人間観察をしている、と言うことについてばかり考えられている

f:id:freak_tanatra:20180407191010j:image 人間観察で検索すると、大体が「趣味が人間観察の奴は~」みたいな「人間観察のやつを分析する」記事ばかりでエッシャーのだまし絵みたいな構図になっています。そもそも趣味として人間観察は考えられてきたのでしょうか。人間観察というのが変わっているように見られたい奴の道具、逆張りのための言葉に思われているのではないでしょうか。例えると、「犬を可愛がる私かわいい」「単眼娘がかわいい俺異端」のような構図ですね。インスタにあげる写真で、写真なんかより写真を撮る自身が伝わってほしい、のような。

 

今と昔

 そう、インスタ。インスタの話をしようと思っていました。十年前はSNSなんてありませんでした。サイトでした。掲示板でした。あってもmixiでした。リアルな関係をそのままネットに持ち込み、独り言を言うように写真や言葉を伝えることなんてできない時代です。今考えてみれば、露出狂のように自分をさらけ出す場所があり、みんな「あいつのちんぽは右曲がりだ」となんとなく暗黙で知り、リアクションもない今がおかしいのかもしれません。ちんぽは例えです。ぼくがfc2で女装アナニー動画をあげていたこととは関連ありません。
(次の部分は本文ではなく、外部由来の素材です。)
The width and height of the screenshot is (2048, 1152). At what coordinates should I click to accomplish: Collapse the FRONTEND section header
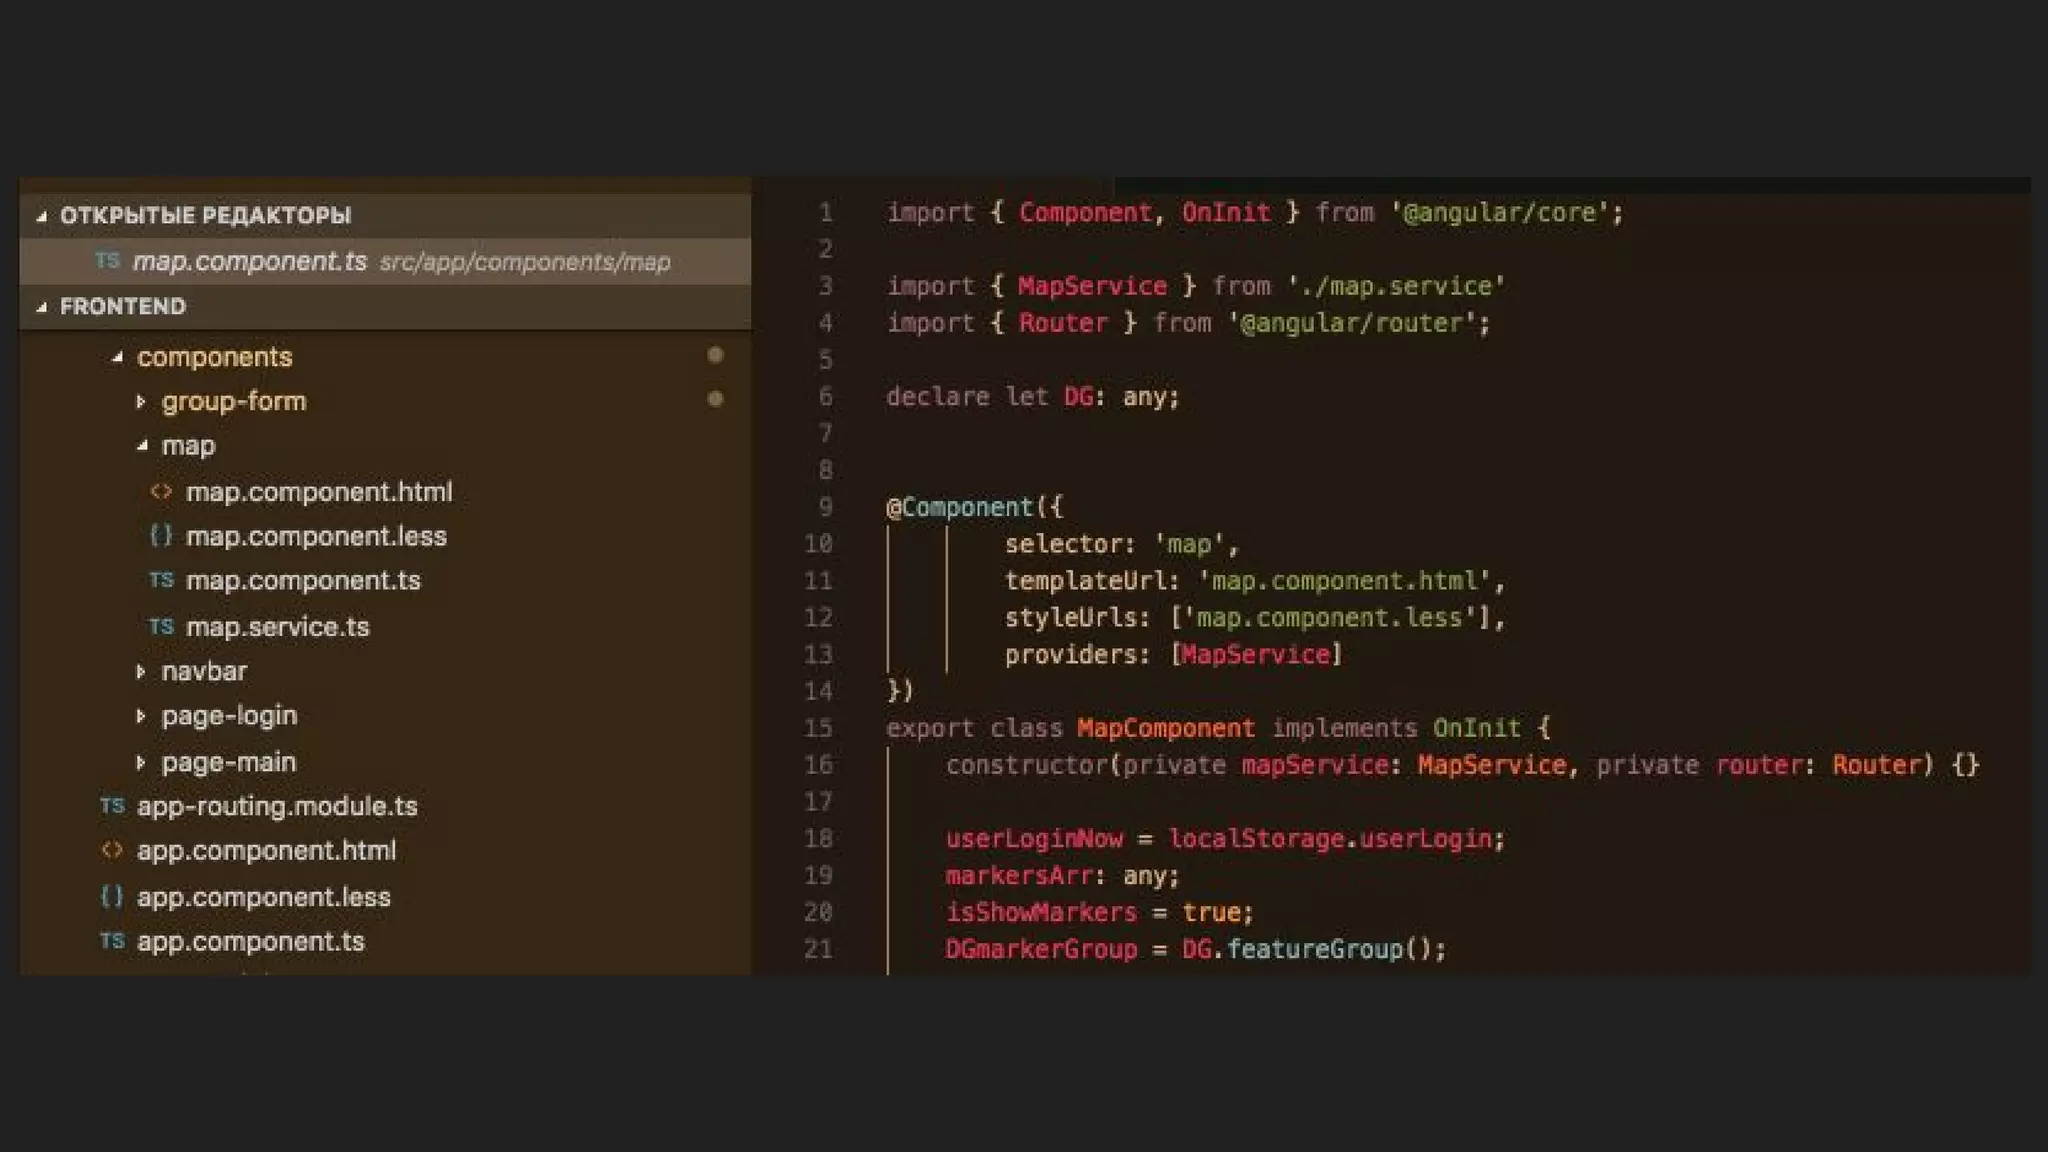[42, 307]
 昔は自分のことをクラスメイトにアピールするのは一番最初の自己紹介の時しかありませんでした。わざわざ趣味の話など、自分からするのは気が引けますし、自分が話したいことから逆算して話しかけるのはオタクの悪いクセです。もちろんこれは「人間観察」をアピールとして使っているという仮定ですけどね。

 よく考えると、今の時代は大人間観察社会です(ディストピア感あるな)。人が自分のことを言い、それを拾うだけでも人間観察です。そうでなくても、ネットには知らない人が水を買っただけで泣いたり、ヒカキンは変な顔をしている動画があります。変人を見ればツイッターに載せる、五人組か? 

 

 あの娘は一体何をしていたのだろう

 そう考えると、人間観察をするあの娘がしていたのは今のぼくらと何ら変わりのないことです(もちろん、本当にしていたら、の場合ですけど)。

 趣味として、能動的に人間を観察することについて考えてみましょう。趣味としては人間観察は悪いものではありません。人間がいればできますから、鳥取県以外ならどこでもできます。散歩してもよし、喫茶店にいてもよし、遠出してもよし。お金はかかりません。他の趣味と同じように、すこし極めるとお金がかかるかもしれません。例えばクラブに行けば「クラブに行く人」を観察ができ、猫カフェに行けば「猫カフェに行く人」のサンプルがとれます。そう考えると都会の方が面白いかもしれません。田舎は車社会なので、歩いても老人、子供、きちがい、の三種類しかいないからです。それらのサンプルを取り、ノートなどにまとめていたのかもしれません。

 

 

 今まで、人間観察をできるだけ肯定的に捉えてきました。観察していることを公言すること自体にはどうかなと思うものの、人間観察自体は悪いものではないと思います。てか、『隣の関くん』の女の子とか人間観察ですからね。ストーカーだって人間観察ですし、以外とみんな人間観察しているものですよ。でもぼくにはやめてください。思考盗聴と集団ストーカーをしていることはわかっています。やめてください。